§ **Document section**:
- - -

Timeline of Alcoholism in Portland

This is a supplement to the 90 minute talk given by Jason Renaud to various organizations – 2020-2024
Updated November 2023

1787 – Benjamin Rush and Benjamin Franklin develop ideals of public prisons as an alternative to corporal punishment. Rush shares their ideas with Jeremy Bentham who in 1791 promoted his “Panopticon” plan for a national prison system in the UK. This goes unbuilt but is greatly influential in the US and around the world.

1806 – Lewis & Clark arrive near Portland – and continue to the Pacific.

1820s – Temperance movement begins in the US

1840-1870 – The village of Portland begins to be populated by trappers and visited by sailors. Alcohol is the primary pastime.

1842 – Oregon Territory Jail in Oregon City.

1851 – Oregon State Penitentiary opens – first major effort by state government

1859 – Oregon becomes a state.

1861 – Oregon State Hospital opens – second major effort by state government

1860 – Use of morphine rapidly increases through both prescription and illegal use after the Civil War

1870-1880s – Availability of alcohol increases dramatically with the development of glass bottles for shipping, immigration of German brewery workers to the US, and quick inexpensive transportation via railroads.

- - -

§ **Dataset extract**:
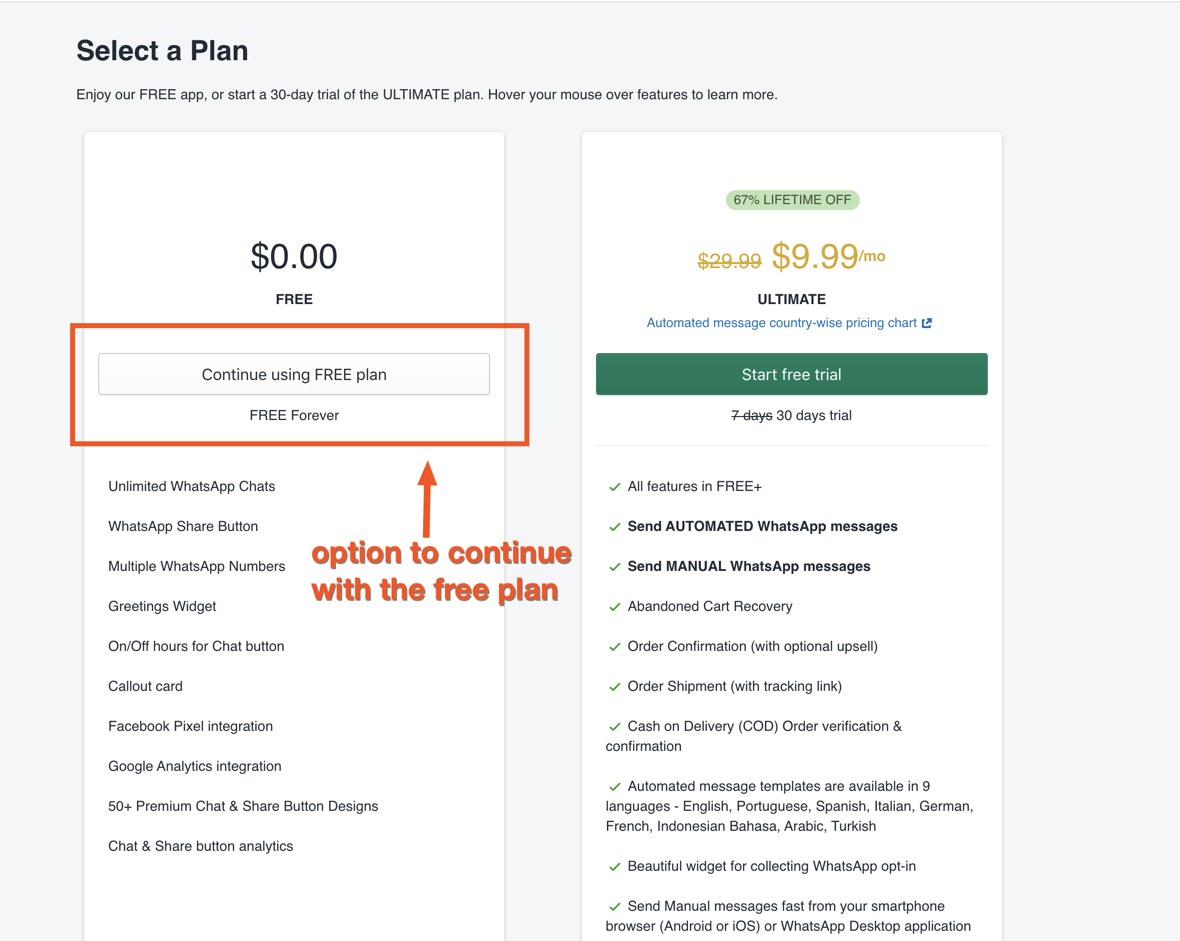
Task: Click the Facebook Pixel integration feature
Action: click(x=190, y=726)
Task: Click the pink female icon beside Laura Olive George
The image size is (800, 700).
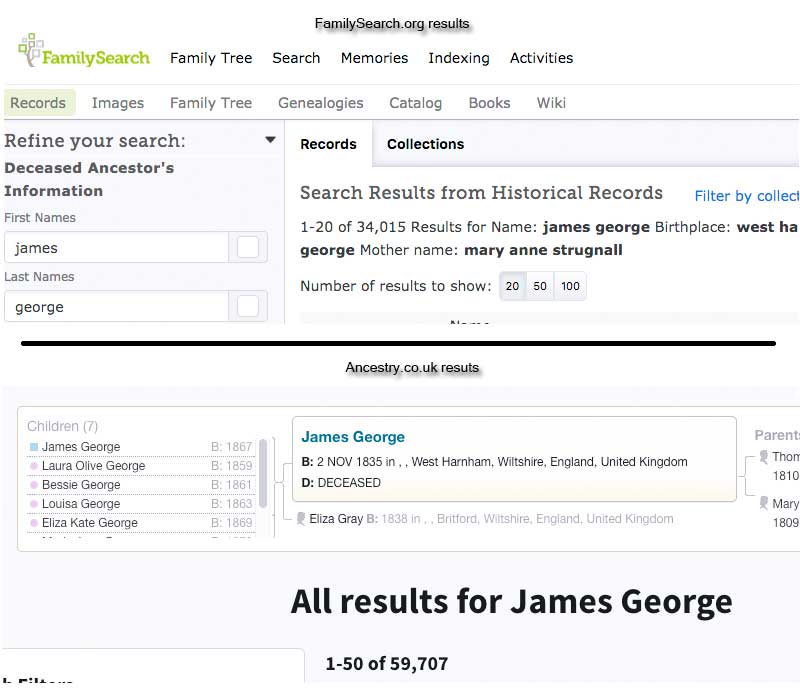Action: pos(34,466)
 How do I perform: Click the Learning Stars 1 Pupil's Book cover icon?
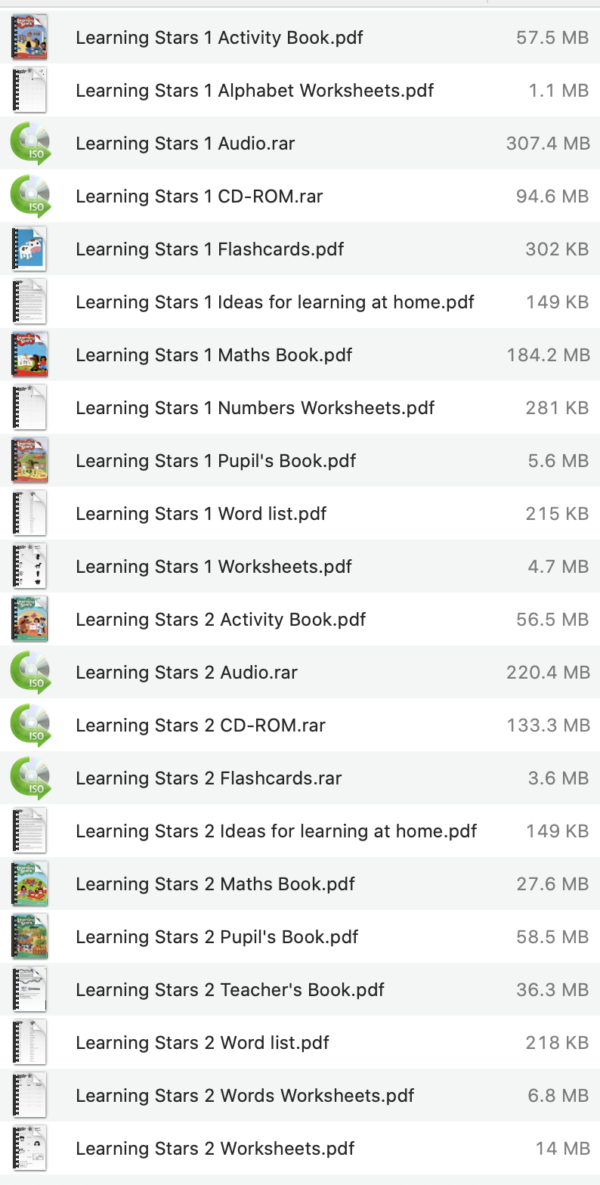[x=29, y=460]
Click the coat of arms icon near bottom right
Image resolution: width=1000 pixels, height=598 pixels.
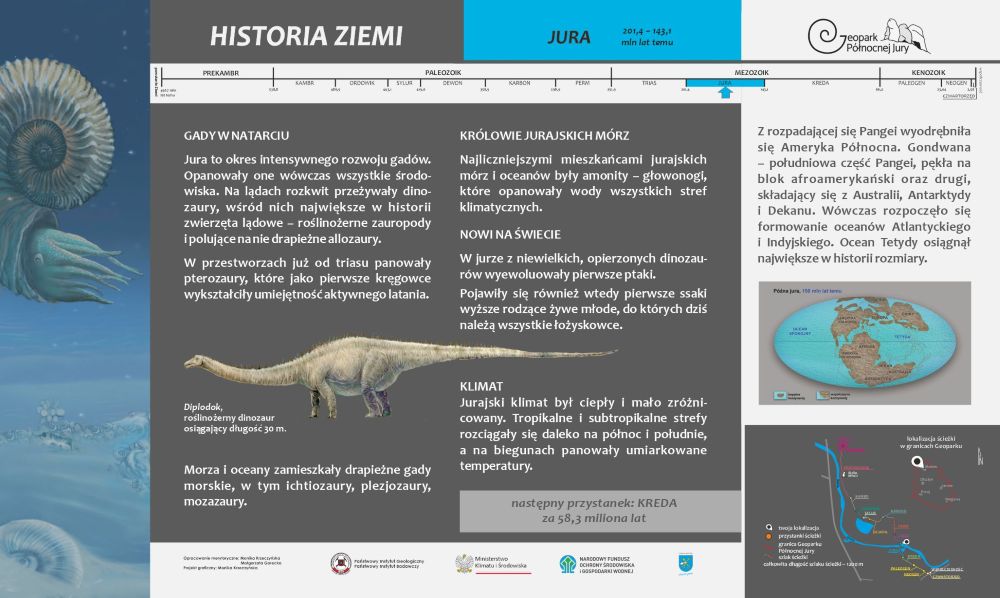click(686, 562)
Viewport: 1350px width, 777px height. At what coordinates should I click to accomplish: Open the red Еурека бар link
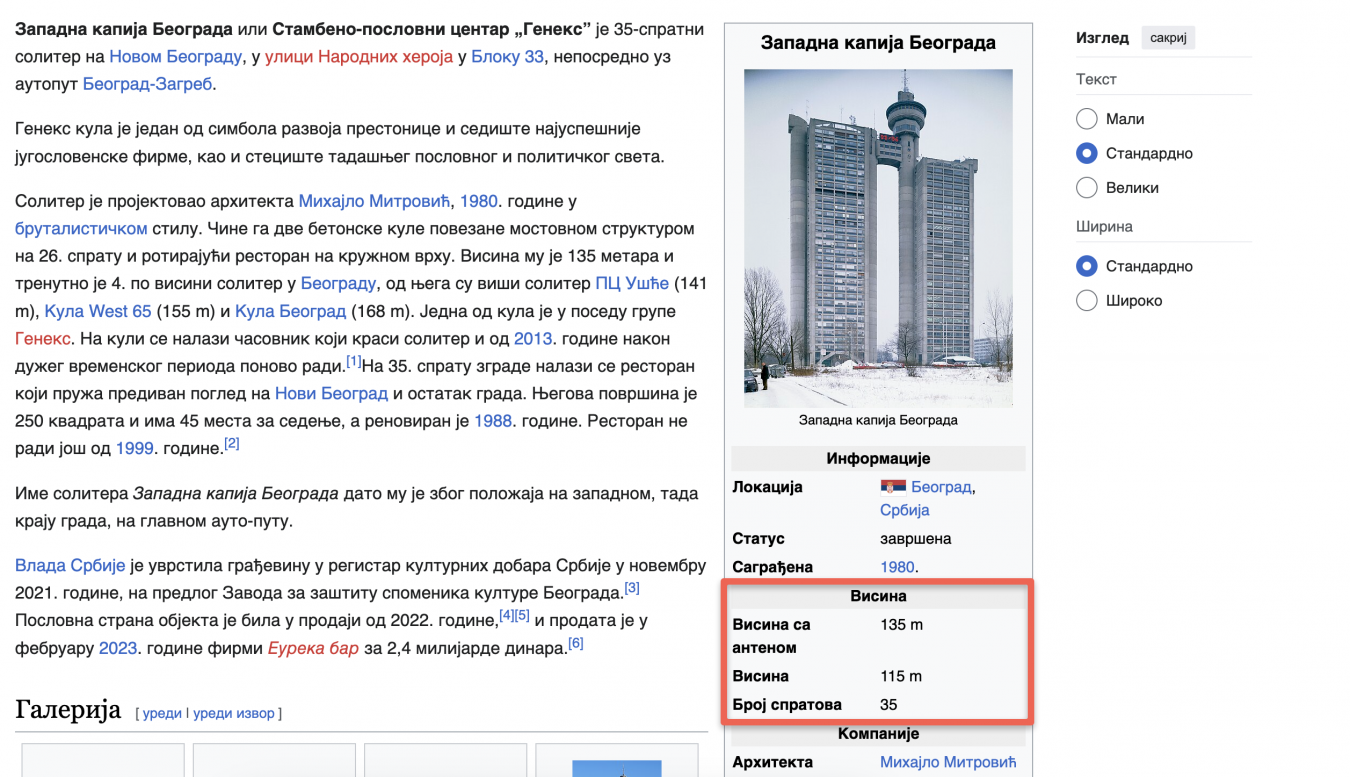pos(313,648)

- - -

§ **Directions**:
Answer these from the Portland alcoholism timeline:
(a) Who did Benjamin Rush share the ideas about public prisons with?
(b) In what year does Oregon become a state?
(c) What opens in 1861?

§ **Reply**:
(a) Jeremy Bentham
(b) 1859
(c) Oregon State Hospital